Ordem nos media
Comunicados
Combates prioritários
7 December 2006
Artigo de Domingues Azevedo, presidente da CTOC

                                            

As últimas semanas foram férteis na publicação de matérias de natureza tributária e afins. Como sempre acontece, umas com tratamento jornalístico mais pormenorizado e outras, com direito a menos destaque. Porventura, um dos temas que captou de forma mais particular a minha atenção, estava remetido para uma curta chamada ao fundo da página num diário especializado. A notícia tinha como título: «Juízes com "falta de preparação" para crimes fiscais».  Dizia a dita «peça» que o Ministério das Finanças e da Administração Pública «vai começar a dar formação no Centro de Estudos Judiciários (CEJ) aos juízes que tenham de avaliar sobre processos complicados que envolvam intrincadas matérias fiscais». Deste modo, a tutela, na pessoa do secretário de Estado dos Assuntos Fiscais, põe o dedo na ferida. Alguns casos que nos têm chegado ao conhecimento são exemplares da falta de preparação, formação e sensibilidade de muitos magistrados quando confrontados a julgar crimes de natureza fiscal. Um deles é mesmo denunciado na discreta notícia pelo próprio João Amaral Tomaz: «Houve um julgamento que foi adiado porque o advogado disse que não tinha havido peritagem, num caso de "fraude carrossel", mas noutro julgamento o argumento para o adiamento foi exactamente o contrário, ou seja, adiou-se porque tinha havido peritagem».

Esta é apenas uma pequena amostra do estado da nossa Justiça, neste caso tributária, e dos nossos tribunais. O anúncio do secretário de Estado, que acrescenta ainda que serão criados «módulos orientados para o combate à fraude e evasão fiscais no CEJ», não nos pode deixar indiferentes. Os «novos» crimes requerem respostas à alturas, mas exigem igualmente algumas cautelas. Já há muito que venho repetindo que a intensificação do esforço de combate às práticas ilícitas no domínio fiscal deve ser acompanhada em paralelo pelo bom senso e sensibilização da totalidade dos agentes envolvidos.

É preciso enfraquecer o fenómeno da fraude e evasão, mas não a qualquer custo. Os direitos e as garantias básicas dos cidadãos não podem ser pisados. A lógica de gato e do rato que, aqui e ali, ainda perdura no por vezes nem sempre pacifico relacionamento entre a administração fiscal e o contribuinte, e as condutas, não raro prepotentes e desprovidas de bom senso com a génese na nossa justiça tributária, terão de ser reduzidas a incidentes pontuais e não a actos recorrentes.

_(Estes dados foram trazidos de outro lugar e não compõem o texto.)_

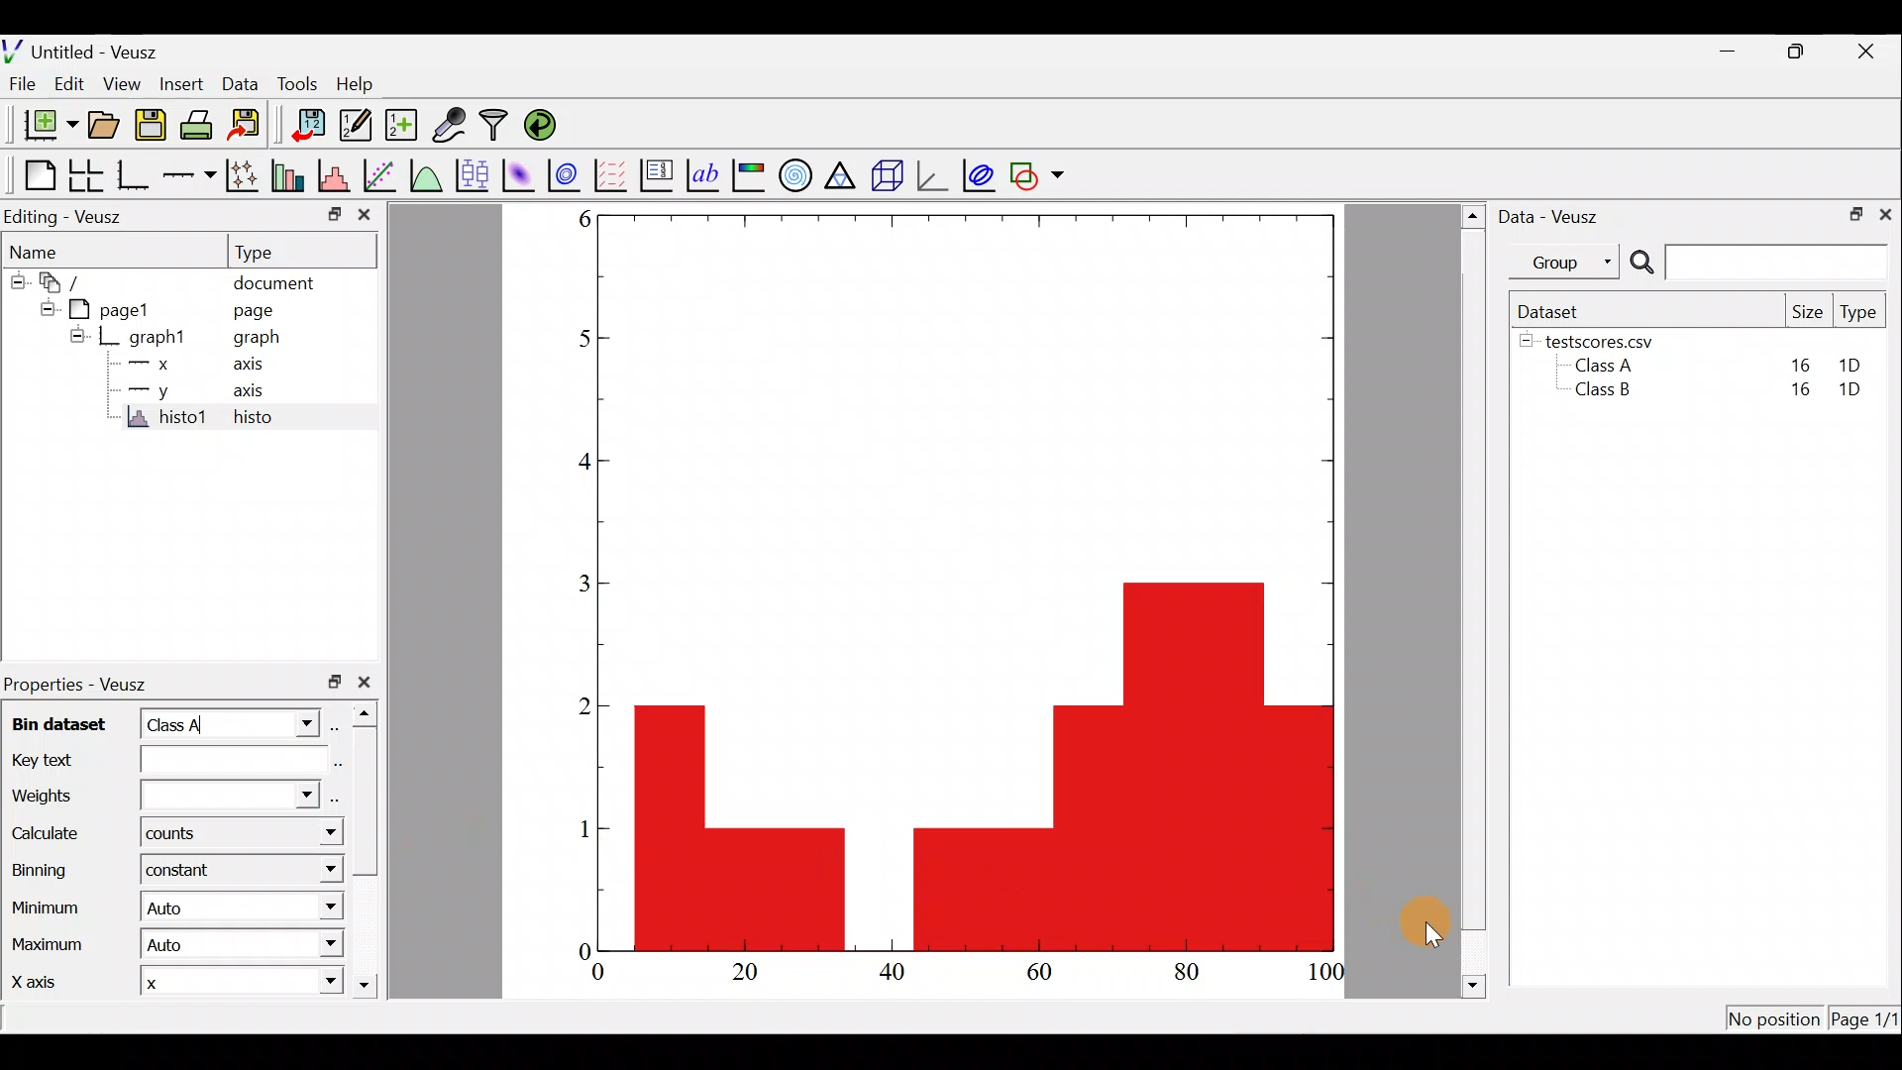 The width and height of the screenshot is (1902, 1070). I want to click on restore down, so click(329, 683).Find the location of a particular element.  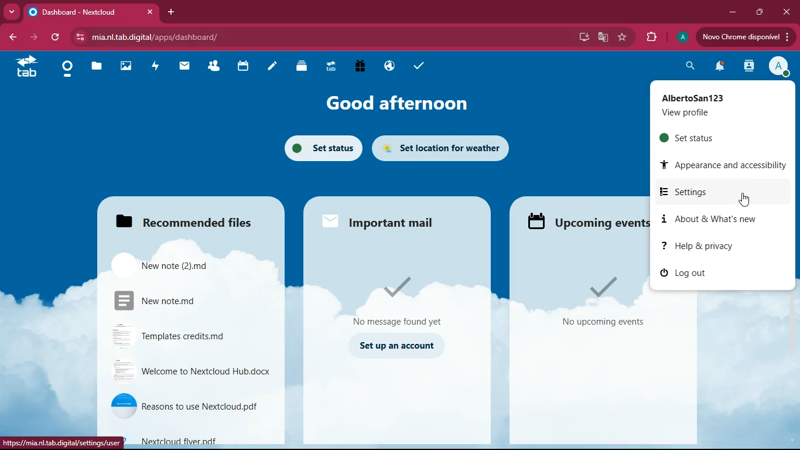

upcoming event is located at coordinates (589, 222).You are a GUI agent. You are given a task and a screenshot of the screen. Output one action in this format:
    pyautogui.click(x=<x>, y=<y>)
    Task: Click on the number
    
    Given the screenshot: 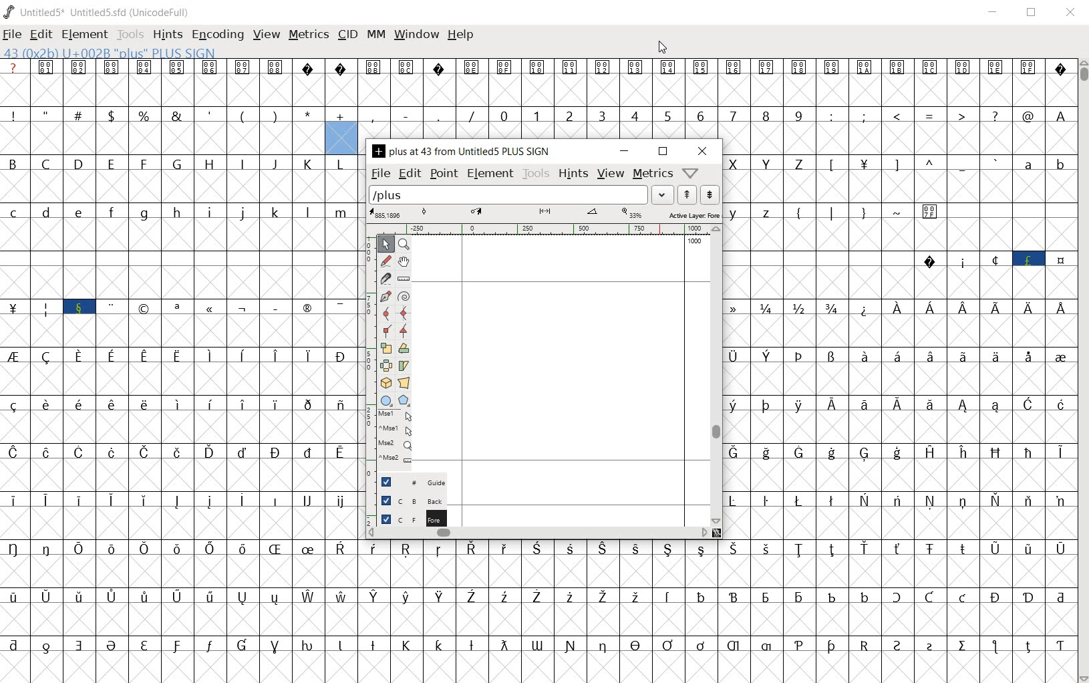 What is the action you would take?
    pyautogui.click(x=652, y=124)
     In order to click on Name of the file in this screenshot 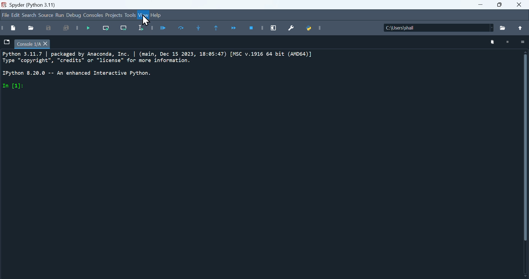, I will do `click(456, 27)`.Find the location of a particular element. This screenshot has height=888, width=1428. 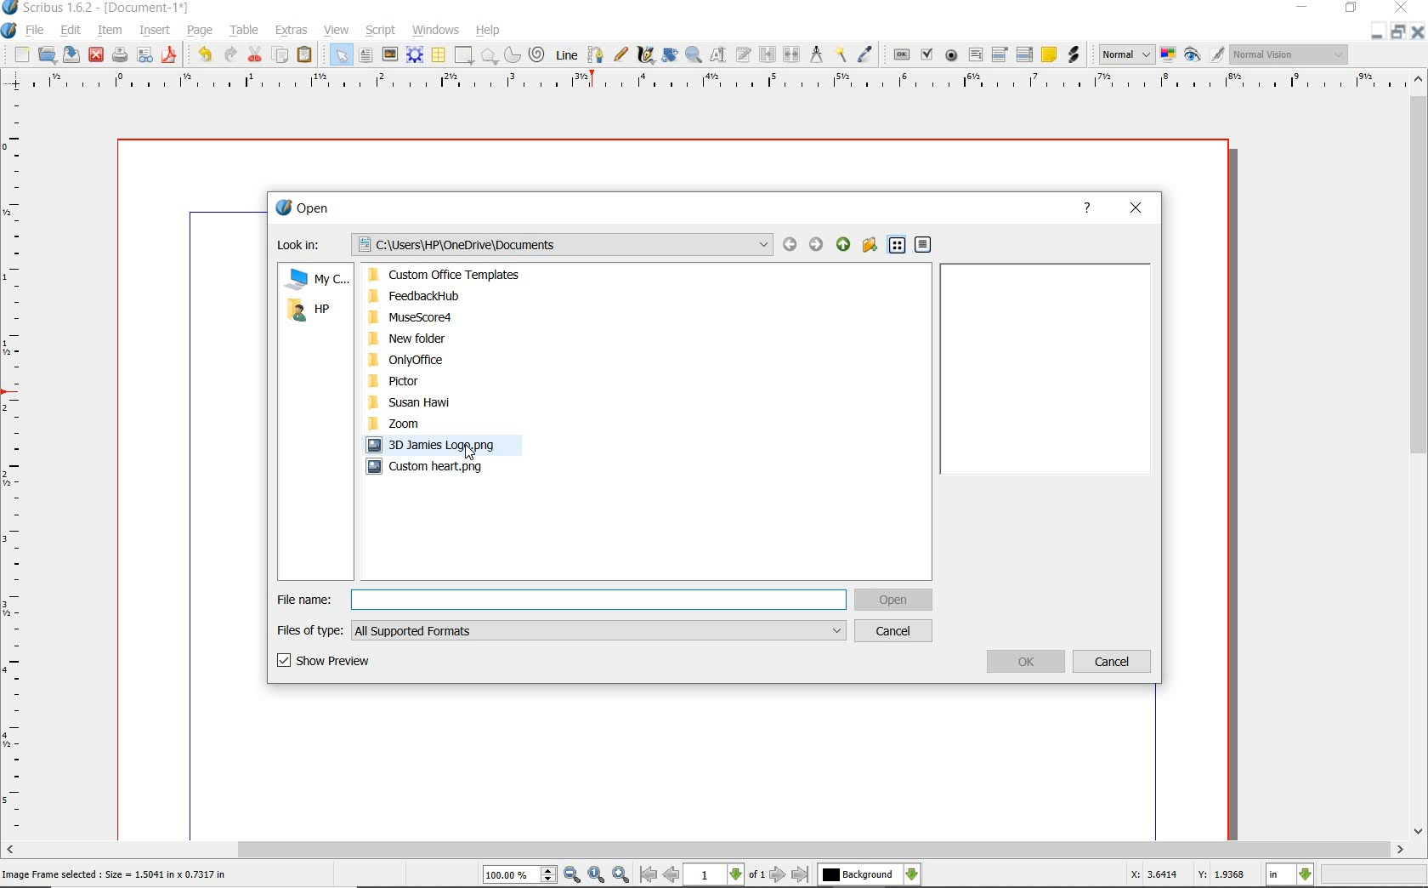

cut is located at coordinates (257, 54).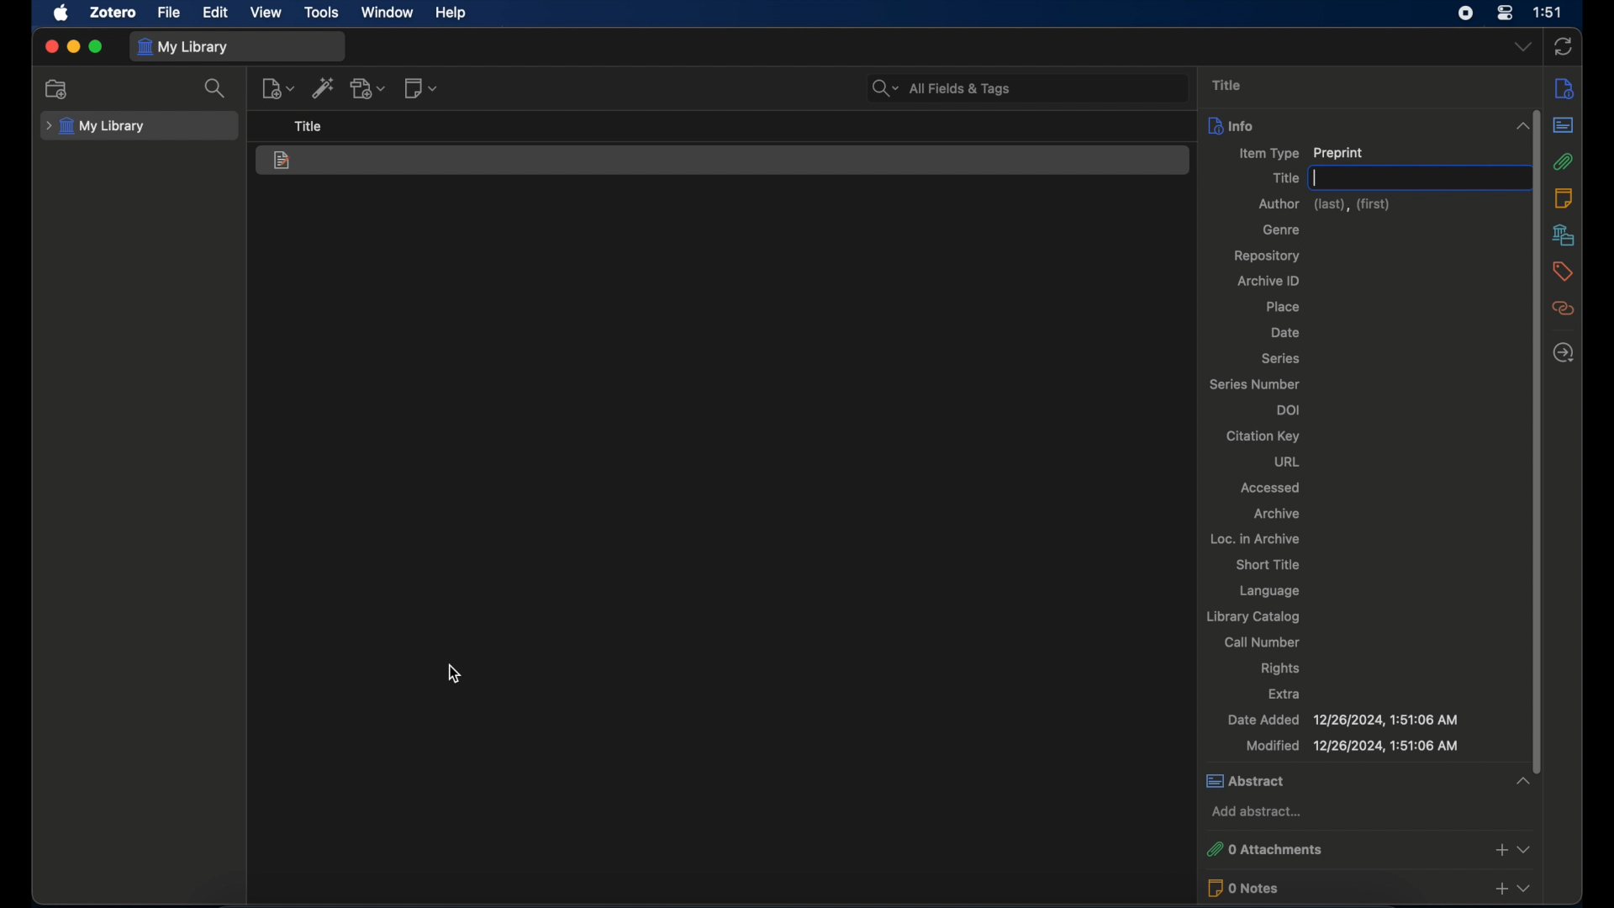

Perante a multiplicação da actividade fraudulenta (também segundo os «media», o Ministério Público abre 13 inquéritos  por dia a crimes económicos e de corrupção), exige-se mais, mas especialmente, melhores magistrados, tanto do ponto de vista técnico, como humano. Nas sociedades modernas, não há actividade que possa iludir a componente formativa: é uma matéria que está na ordem do dia e penso que também em matéria tributária, será fundamental, na longa, e quase sempre desigual, batalha contra o ilícito.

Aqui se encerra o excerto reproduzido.